■ Data for the task:
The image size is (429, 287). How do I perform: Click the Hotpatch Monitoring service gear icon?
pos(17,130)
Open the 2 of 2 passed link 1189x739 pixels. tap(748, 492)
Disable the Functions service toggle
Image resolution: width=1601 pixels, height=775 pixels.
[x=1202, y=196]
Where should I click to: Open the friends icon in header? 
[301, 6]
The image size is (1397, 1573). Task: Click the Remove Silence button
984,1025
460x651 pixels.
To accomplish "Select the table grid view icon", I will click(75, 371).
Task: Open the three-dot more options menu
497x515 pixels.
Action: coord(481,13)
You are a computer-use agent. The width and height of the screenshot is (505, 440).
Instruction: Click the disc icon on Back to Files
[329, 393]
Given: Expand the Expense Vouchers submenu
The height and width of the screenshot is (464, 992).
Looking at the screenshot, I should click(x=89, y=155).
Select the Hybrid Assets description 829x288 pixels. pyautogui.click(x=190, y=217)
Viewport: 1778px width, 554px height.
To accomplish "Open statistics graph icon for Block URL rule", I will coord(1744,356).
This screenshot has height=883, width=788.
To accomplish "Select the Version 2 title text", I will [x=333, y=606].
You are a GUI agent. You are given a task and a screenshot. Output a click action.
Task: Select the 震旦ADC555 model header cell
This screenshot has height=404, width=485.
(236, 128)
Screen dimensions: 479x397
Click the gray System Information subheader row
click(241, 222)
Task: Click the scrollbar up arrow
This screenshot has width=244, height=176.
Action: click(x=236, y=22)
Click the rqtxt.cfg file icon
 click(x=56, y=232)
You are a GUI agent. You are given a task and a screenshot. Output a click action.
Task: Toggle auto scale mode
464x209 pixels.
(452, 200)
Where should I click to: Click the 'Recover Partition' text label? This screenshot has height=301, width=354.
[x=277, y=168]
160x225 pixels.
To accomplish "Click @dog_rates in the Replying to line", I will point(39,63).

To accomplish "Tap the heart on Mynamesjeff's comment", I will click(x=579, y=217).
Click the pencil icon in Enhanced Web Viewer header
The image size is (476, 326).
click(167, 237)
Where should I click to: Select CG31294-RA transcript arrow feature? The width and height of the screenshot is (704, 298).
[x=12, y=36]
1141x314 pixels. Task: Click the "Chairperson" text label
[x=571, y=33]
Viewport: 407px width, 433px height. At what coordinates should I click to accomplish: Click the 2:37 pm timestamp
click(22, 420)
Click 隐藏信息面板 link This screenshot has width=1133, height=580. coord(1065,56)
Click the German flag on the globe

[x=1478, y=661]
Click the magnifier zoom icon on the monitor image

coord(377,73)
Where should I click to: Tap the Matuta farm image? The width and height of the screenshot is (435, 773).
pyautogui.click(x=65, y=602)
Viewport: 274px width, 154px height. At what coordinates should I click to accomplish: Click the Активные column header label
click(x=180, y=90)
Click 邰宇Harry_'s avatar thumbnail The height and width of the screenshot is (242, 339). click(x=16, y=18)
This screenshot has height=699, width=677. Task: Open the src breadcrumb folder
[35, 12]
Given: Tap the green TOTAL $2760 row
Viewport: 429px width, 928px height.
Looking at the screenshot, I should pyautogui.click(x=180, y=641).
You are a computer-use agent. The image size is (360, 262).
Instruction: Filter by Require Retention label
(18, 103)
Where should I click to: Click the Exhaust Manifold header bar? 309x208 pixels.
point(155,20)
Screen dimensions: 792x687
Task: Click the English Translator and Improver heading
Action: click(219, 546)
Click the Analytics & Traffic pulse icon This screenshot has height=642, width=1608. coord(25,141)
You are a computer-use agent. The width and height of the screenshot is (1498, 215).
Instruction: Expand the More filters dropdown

■ Problem requirements: Which lines above include "will"? Show each of them by copying it.

■ Finished task:
To accomplish "Select the table grid view icon", I will click(75, 371).
To accomplish "Open statistics graph icon for Block URL rule", I will coord(1744,356).
To accomplish "Select the Version 2 title text", I will [x=333, y=606].
To accomplish "Click @dog_rates in the Replying to line", I will point(39,63).
To accomplish "Tap the heart on Mynamesjeff's comment", I will click(x=579, y=217).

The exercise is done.